** Opening Provided material block **
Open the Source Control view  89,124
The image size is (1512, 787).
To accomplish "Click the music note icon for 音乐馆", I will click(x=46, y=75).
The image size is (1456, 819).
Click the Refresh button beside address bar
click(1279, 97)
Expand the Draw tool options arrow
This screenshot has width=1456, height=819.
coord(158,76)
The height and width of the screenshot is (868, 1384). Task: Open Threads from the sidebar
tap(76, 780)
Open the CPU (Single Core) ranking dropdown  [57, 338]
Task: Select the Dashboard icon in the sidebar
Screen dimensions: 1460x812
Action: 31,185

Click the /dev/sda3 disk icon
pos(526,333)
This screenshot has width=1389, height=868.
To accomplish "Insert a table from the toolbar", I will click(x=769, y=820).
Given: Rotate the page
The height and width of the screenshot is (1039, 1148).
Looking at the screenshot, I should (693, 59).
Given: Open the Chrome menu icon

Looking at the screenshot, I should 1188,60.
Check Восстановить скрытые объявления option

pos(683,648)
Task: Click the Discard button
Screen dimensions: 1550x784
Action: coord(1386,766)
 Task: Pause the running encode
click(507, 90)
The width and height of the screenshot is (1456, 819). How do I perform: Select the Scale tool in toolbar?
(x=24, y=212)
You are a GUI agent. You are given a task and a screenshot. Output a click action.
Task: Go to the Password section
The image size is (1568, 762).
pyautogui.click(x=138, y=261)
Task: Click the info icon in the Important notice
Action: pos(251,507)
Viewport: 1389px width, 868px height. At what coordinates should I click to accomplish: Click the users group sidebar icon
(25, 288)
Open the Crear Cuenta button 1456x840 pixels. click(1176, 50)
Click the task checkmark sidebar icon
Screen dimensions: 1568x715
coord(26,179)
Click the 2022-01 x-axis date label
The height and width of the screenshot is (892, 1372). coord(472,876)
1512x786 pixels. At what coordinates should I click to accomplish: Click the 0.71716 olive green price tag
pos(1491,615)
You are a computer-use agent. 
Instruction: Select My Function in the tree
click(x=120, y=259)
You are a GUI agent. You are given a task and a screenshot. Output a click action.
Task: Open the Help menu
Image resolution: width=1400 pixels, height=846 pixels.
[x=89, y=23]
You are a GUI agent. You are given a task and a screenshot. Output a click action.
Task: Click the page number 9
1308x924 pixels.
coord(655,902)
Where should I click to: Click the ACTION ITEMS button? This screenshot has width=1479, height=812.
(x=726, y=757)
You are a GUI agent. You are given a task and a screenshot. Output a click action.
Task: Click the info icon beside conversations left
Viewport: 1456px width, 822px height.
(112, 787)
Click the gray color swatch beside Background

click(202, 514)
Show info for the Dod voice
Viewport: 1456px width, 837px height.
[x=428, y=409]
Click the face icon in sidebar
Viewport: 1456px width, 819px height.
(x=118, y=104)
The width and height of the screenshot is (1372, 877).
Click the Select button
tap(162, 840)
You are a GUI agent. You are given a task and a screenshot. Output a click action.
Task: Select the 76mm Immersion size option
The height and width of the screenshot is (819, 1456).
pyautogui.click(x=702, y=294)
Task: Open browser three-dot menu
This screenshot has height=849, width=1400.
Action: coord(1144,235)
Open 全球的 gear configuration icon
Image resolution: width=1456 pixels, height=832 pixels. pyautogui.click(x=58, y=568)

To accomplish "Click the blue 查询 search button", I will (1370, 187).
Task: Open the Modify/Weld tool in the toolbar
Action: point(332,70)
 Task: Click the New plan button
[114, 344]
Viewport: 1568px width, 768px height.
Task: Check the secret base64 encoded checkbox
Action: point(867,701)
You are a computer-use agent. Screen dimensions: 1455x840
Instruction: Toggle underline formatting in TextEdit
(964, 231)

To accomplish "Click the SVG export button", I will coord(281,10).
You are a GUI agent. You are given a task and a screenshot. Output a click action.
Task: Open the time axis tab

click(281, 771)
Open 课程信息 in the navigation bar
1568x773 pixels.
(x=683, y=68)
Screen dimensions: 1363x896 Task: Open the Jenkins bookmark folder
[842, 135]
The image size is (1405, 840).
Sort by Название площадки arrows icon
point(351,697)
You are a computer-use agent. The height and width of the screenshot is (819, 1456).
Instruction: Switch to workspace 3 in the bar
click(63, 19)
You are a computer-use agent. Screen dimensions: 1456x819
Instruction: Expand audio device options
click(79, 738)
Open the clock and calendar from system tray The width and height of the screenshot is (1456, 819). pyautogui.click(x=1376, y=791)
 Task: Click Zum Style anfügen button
** Closing Provided material block **
§ Instructions to follow: With every line intact, print the records above again.

§ Your solution:
Open the Source Control view  89,124
The image size is (1512, 787).
To accomplish "Click the music note icon for 音乐馆", I will click(x=46, y=75).
The image size is (1456, 819).
Click the Refresh button beside address bar
click(1279, 97)
Expand the Draw tool options arrow
This screenshot has width=1456, height=819.
coord(158,76)
The height and width of the screenshot is (868, 1384). Task: Open Threads from the sidebar
tap(76, 780)
Open the CPU (Single Core) ranking dropdown  [57, 338]
Task: Select the Dashboard icon in the sidebar
Screen dimensions: 1460x812
Action: 31,185

Click the /dev/sda3 disk icon
pos(526,333)
This screenshot has width=1389, height=868.
To accomplish "Insert a table from the toolbar", I will click(x=769, y=820).
Given: Rotate the page
The height and width of the screenshot is (1039, 1148).
Looking at the screenshot, I should (693, 59).
Given: Open the Chrome menu icon

Looking at the screenshot, I should 1188,60.
Check Восстановить скрытые объявления option

pos(683,648)
Task: Click the Discard button
Screen dimensions: 1550x784
Action: coord(1386,766)
 Task: Pause the running encode
click(507, 90)
The width and height of the screenshot is (1456, 819). How do I perform: Select the Scale tool in toolbar?
(x=24, y=212)
You are a GUI agent. You are given a task and a screenshot. Output a click action.
Task: Go to the Password section
The image size is (1568, 762).
pyautogui.click(x=138, y=261)
Task: Click the info icon in the Important notice
Action: pos(251,507)
Viewport: 1389px width, 868px height. At what coordinates should I click to accomplish: Click the users group sidebar icon
(25, 288)
Open the Crear Cuenta button 1456x840 pixels. click(1176, 50)
Click the task checkmark sidebar icon
Screen dimensions: 1568x715
coord(26,179)
Click the 2022-01 x-axis date label
The height and width of the screenshot is (892, 1372). coord(472,876)
1512x786 pixels. At what coordinates should I click to accomplish: Click the 0.71716 olive green price tag
pos(1491,615)
You are a computer-use agent. 
Instruction: Select My Function in the tree
click(x=120, y=259)
You are a GUI agent. You are given a task and a screenshot. Output a click action.
Task: Open the Help menu
Image resolution: width=1400 pixels, height=846 pixels.
[x=89, y=23]
You are a GUI agent. You are given a task and a screenshot. Output a click action.
Task: Click the page number 9
1308x924 pixels.
coord(655,902)
Where should I click to: Click the ACTION ITEMS button? This screenshot has width=1479, height=812.
(x=726, y=757)
You are a GUI agent. You are given a task and a screenshot. Output a click action.
Task: Click the info icon beside conversations left
Viewport: 1456px width, 822px height.
(112, 787)
Click the gray color swatch beside Background

click(202, 514)
Show info for the Dod voice
Viewport: 1456px width, 837px height.
[x=428, y=409]
Click the face icon in sidebar
Viewport: 1456px width, 819px height.
(x=118, y=104)
The width and height of the screenshot is (1372, 877).
Click the Select button
tap(162, 840)
You are a GUI agent. You are given a task and a screenshot. Output a click action.
Task: Select the 76mm Immersion size option
The height and width of the screenshot is (819, 1456).
pyautogui.click(x=702, y=294)
Task: Open browser three-dot menu
This screenshot has height=849, width=1400.
Action: coord(1144,235)
Open 全球的 gear configuration icon
Image resolution: width=1456 pixels, height=832 pixels. pyautogui.click(x=58, y=568)

To accomplish "Click the blue 查询 search button", I will (1370, 187).
Task: Open the Modify/Weld tool in the toolbar
Action: point(332,70)
 Task: Click the New plan button
[114, 344]
Viewport: 1568px width, 768px height.
Task: Check the secret base64 encoded checkbox
Action: point(867,701)
You are a computer-use agent. Screen dimensions: 1455x840
Instruction: Toggle underline formatting in TextEdit
(964, 231)

To accomplish "Click the SVG export button", I will coord(281,10).
You are a GUI agent. You are given a task and a screenshot. Output a click action.
Task: Open the time axis tab

click(281, 771)
Open 课程信息 in the navigation bar
1568x773 pixels.
(x=683, y=68)
Screen dimensions: 1363x896 Task: Open the Jenkins bookmark folder
[842, 135]
The image size is (1405, 840).
Sort by Название площадки arrows icon
point(351,697)
You are a computer-use agent. The height and width of the screenshot is (819, 1456).
Instruction: Switch to workspace 3 in the bar
click(63, 19)
You are a computer-use agent. Screen dimensions: 1456x819
Instruction: Expand audio device options
click(79, 738)
Open the clock and calendar from system tray The width and height of the screenshot is (1456, 819). pyautogui.click(x=1376, y=791)
 Task: Click Zum Style anfügen button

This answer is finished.